Opened 7 years ago
Last modified 4 years ago
#6500 open defect
Fails to playback a certain .WAV audio file
Reported by: | megpoid | Owned by: | |
---|---|---|---|
Priority: | important | Component: | avformat |
Version: | git-master | Keywords: | h263 mp3 probe regression |
Cc: | Blocked By: | ||
Blocking: | Reproduced by developer: | yes | |
Analyzed by developer: | no |
Description
Summary of the bug:
ffplay fails to playback a certain .WAV audio file. VLC and other non-ffmpeg-based players can play it correctly; I'd assume the audio file is malformed in some way because it seems to be detected as a MP3 file.
How to reproduce:
% ffplay -i FF_massfowl.wav FF_massfowl.wav: Invalid data found when processing input0B f=0/0
Attachments (2)
Change History (8)
by , 7 years ago
Attachment: | FF_massfowl.wav added |
---|
by , 7 years ago
Attachment: | ffplay-20170628-183744.log added |
---|
FFplay log generated with the -report commandline switch
comment:2 by , 7 years ago
The issue is that this file fails to playback only on ffmpeg-based players, whereas some other similar MP3 files with incorrect extension playback correctly. And non-ffmpeg-based players will play any such files correctly. I'll attach a similar file that plays correctly in all players.
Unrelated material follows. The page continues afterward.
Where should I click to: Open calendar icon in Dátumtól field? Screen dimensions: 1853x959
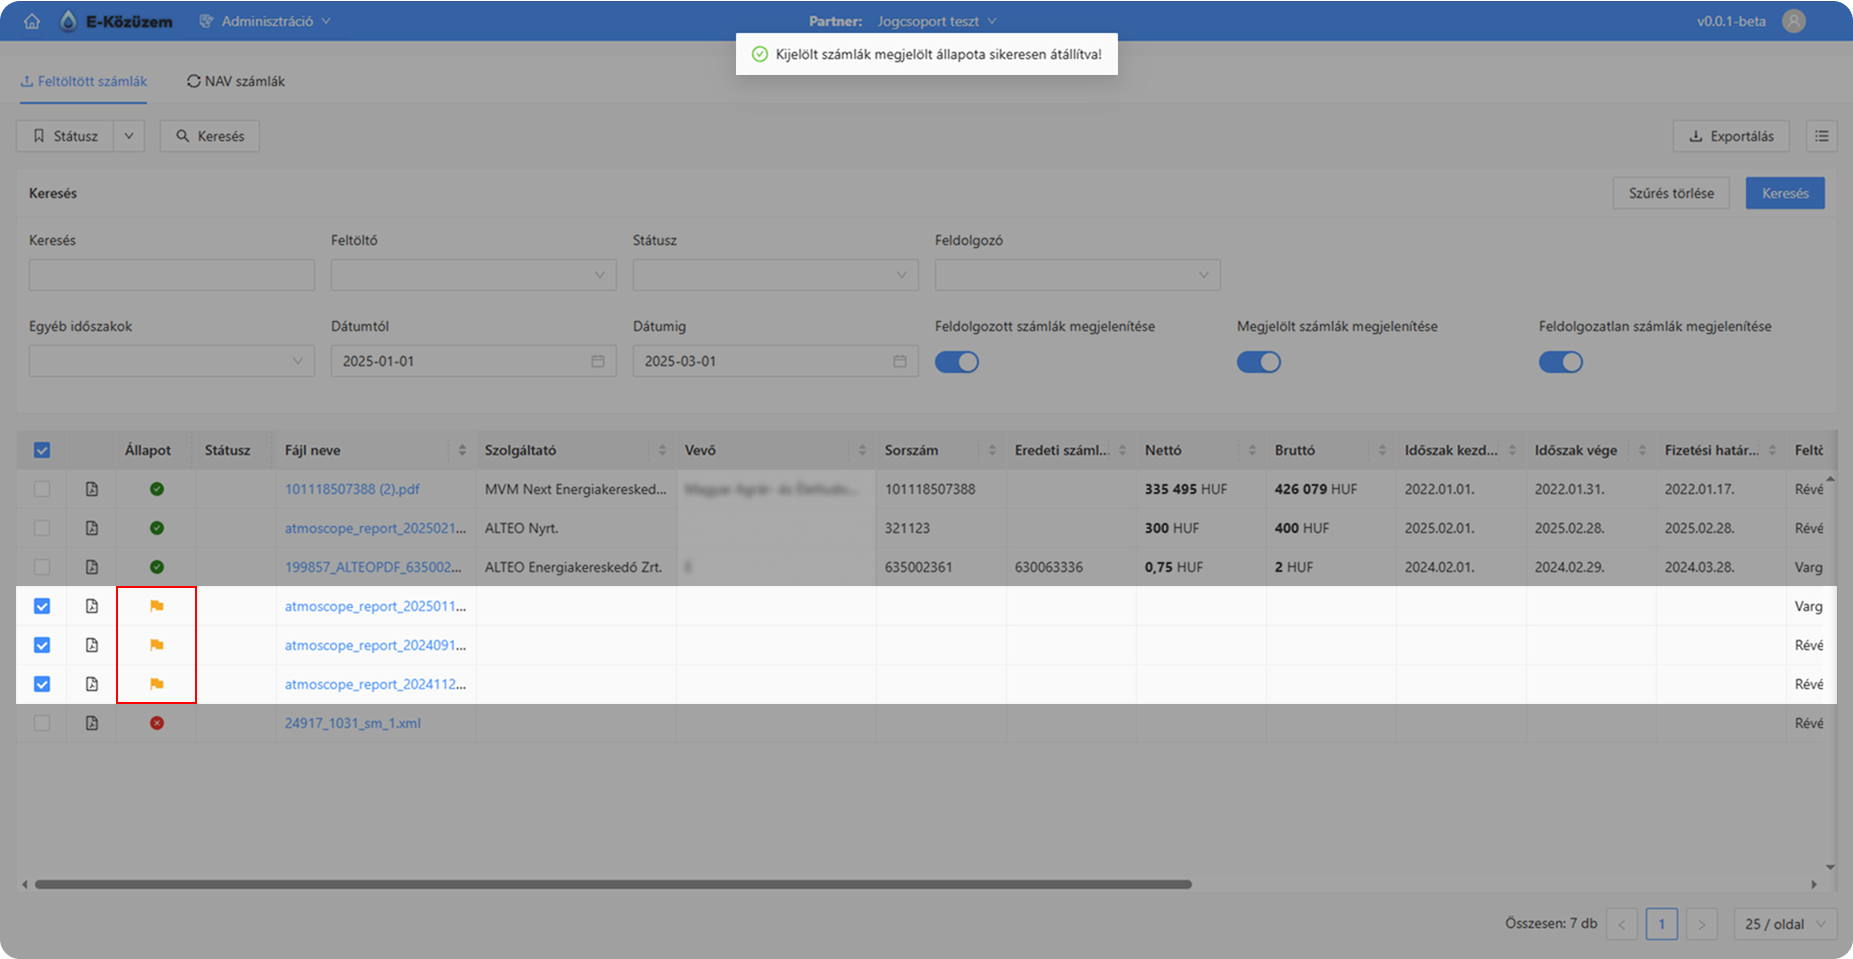pos(598,361)
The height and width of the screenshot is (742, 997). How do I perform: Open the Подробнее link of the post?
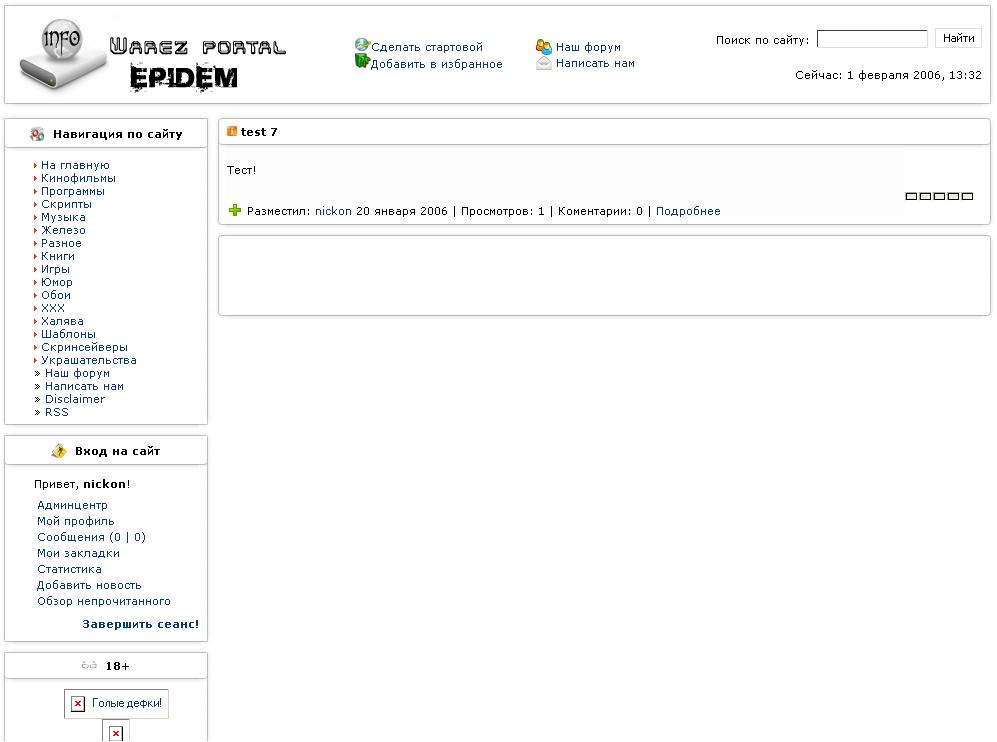[x=687, y=211]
comment:3 by , 7 years ago
Component: | undetermined → avformat |
---|---|
Keywords: | h263 mp3 regression added |
Priority: | minor → important |
Version: | unspecified → git-master |
Regression since fc145e576a443bfc89efdf35b91fd3c9ca0d8388
comment:4 by , 7 years ago
Keywords: | probe added |
---|
comment:5 by , 4 years ago
This is a "BMU" file, apparently used in some games. It's basically an MP3 with the "BMU V1.0" 8 byte string as header (and possibly a footer). Removing the 8 bytes header results in score 51 for the mp3 format, so the file is detected and decoded correctly. But with the header, the score is 25 for mp3 and other probers are attempted. The h263 probing partially succeeds with a score of 25 as well. The file is then assumed as h263 and decoding consequently fails.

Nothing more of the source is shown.